MATERIAL TO PROCESS:
-------------------------
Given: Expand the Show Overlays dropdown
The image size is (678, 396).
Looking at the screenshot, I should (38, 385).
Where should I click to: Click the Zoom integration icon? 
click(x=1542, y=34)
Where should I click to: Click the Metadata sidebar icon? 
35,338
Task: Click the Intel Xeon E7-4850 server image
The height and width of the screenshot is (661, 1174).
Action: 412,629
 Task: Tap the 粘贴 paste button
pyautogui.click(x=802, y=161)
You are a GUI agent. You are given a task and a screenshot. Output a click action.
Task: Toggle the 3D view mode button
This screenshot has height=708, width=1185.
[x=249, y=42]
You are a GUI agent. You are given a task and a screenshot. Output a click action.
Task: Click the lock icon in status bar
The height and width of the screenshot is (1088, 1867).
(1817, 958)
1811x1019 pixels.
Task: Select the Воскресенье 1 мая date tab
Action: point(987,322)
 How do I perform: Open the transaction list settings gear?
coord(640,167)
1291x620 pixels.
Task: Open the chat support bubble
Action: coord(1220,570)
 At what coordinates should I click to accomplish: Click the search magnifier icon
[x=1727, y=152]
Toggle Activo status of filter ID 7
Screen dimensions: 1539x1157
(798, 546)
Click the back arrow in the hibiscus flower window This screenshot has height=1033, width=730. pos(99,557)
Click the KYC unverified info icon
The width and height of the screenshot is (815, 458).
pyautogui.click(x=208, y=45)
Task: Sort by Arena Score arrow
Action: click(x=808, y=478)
-------------------------
THE PROBLEM: Lines from the one holding "Task: Toggle the 3D view mode button" through the end of the material above should be output exactly, and all others skipped.

SOLUTION TO THIS TASK:
Task: Toggle the 3D view mode button
This screenshot has height=708, width=1185.
[x=249, y=42]
You are a GUI agent. You are given a task and a screenshot. Output a click action.
Task: Click the lock icon in status bar
The height and width of the screenshot is (1088, 1867).
(1817, 958)
1811x1019 pixels.
Task: Select the Воскресенье 1 мая date tab
Action: point(987,322)
 How do I perform: Open the transaction list settings gear?
coord(640,167)
1291x620 pixels.
Task: Open the chat support bubble
Action: coord(1220,570)
 At what coordinates should I click to accomplish: Click the search magnifier icon
[x=1727, y=152]
Toggle Activo status of filter ID 7
Screen dimensions: 1539x1157
(798, 546)
Click the back arrow in the hibiscus flower window This screenshot has height=1033, width=730. pos(99,557)
Click the KYC unverified info icon
The width and height of the screenshot is (815, 458).
pyautogui.click(x=208, y=45)
Task: Sort by Arena Score arrow
Action: click(x=808, y=478)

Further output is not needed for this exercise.